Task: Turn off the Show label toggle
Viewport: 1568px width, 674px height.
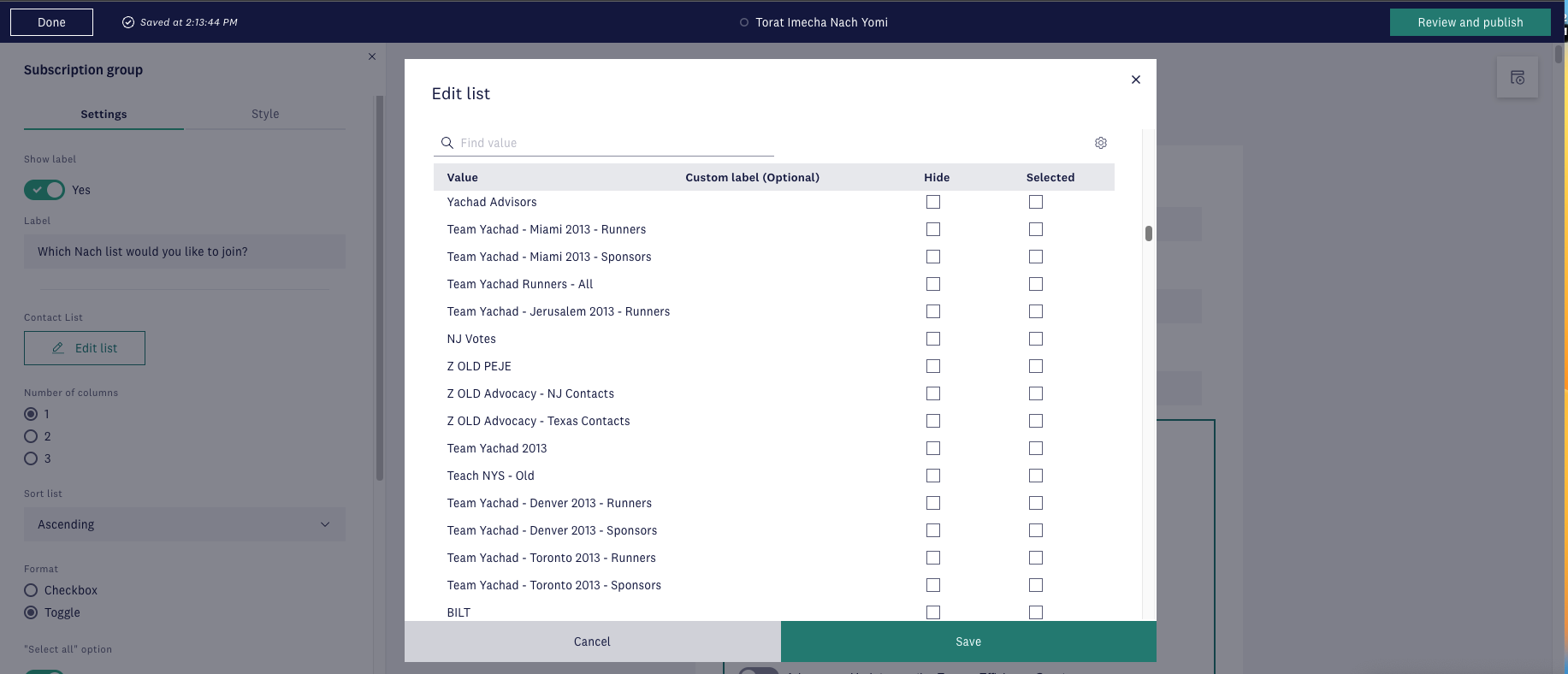Action: pyautogui.click(x=44, y=190)
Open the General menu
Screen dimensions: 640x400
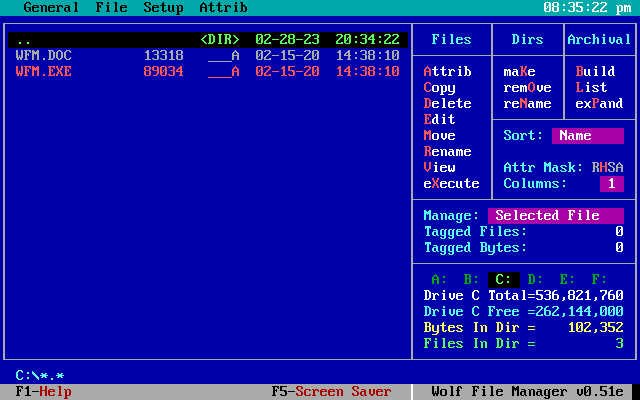pos(51,8)
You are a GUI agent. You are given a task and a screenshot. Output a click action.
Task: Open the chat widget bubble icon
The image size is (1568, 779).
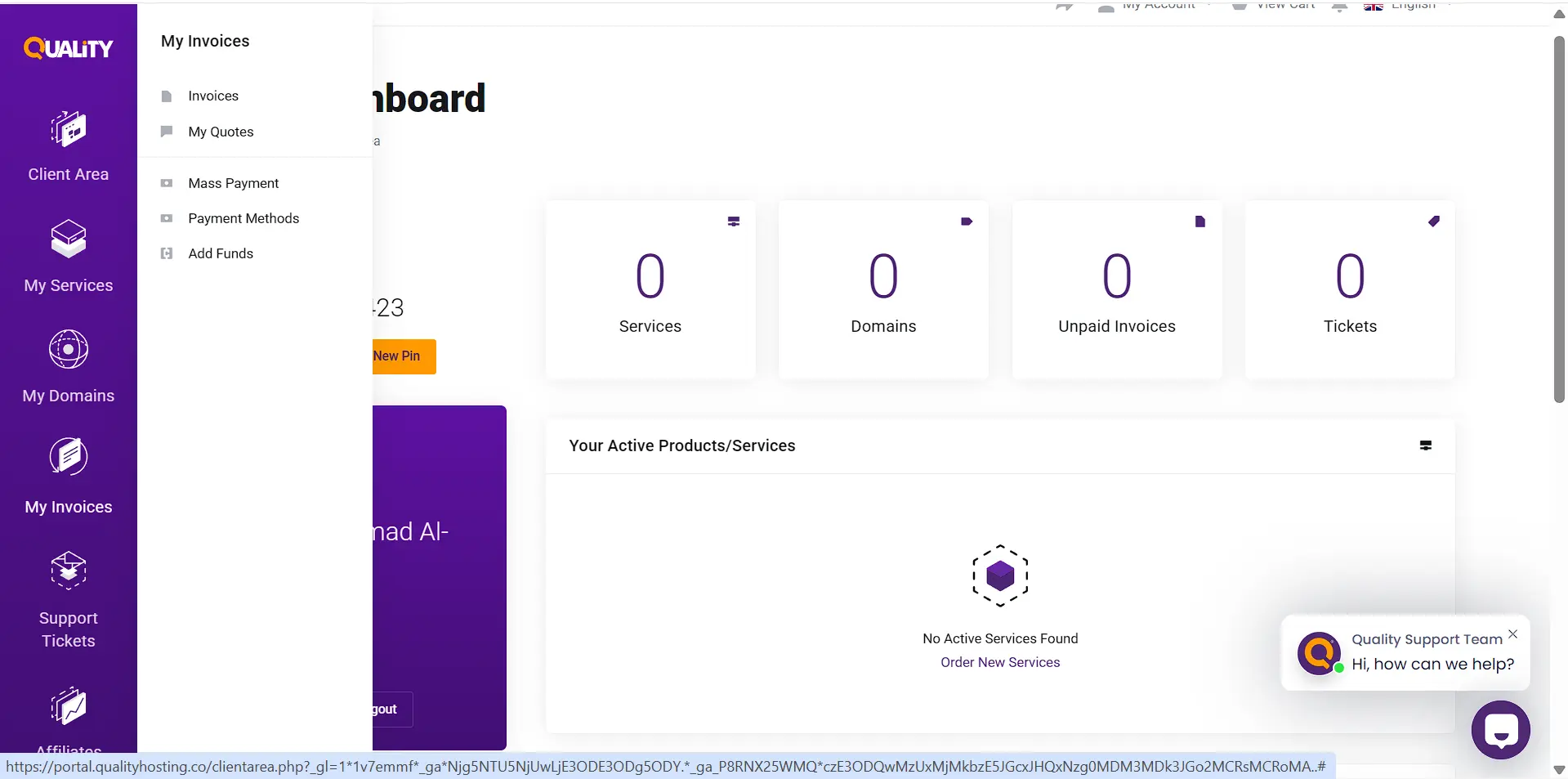tap(1501, 730)
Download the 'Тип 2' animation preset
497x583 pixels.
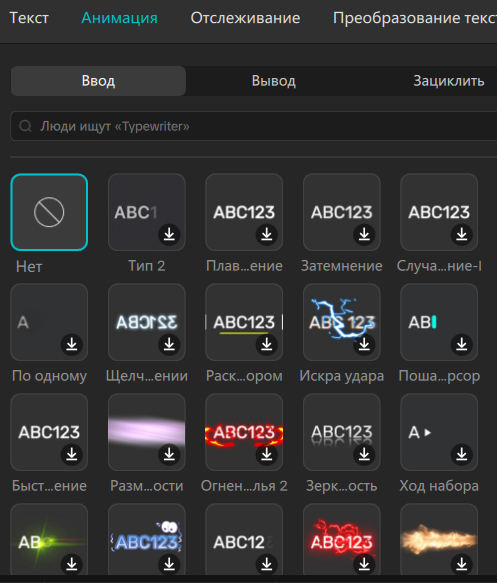169,235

.....

* Problem details *
If a picture appears in the data, omit it; transcribe all the rest exactly.

* Answer to this task *
Task: Turn off the Show label toggle
Viewport: 1568px width, 674px height.
Action: pyautogui.click(x=44, y=190)
Open the General menu
Screen dimensions: 640x400
pos(51,8)
You are a GUI agent. You are given a task and a screenshot. Output a click action.
Task: Open the chat widget bubble icon
The image size is (1568, 779).
tap(1501, 730)
Download the 'Тип 2' animation preset
497x583 pixels.
169,235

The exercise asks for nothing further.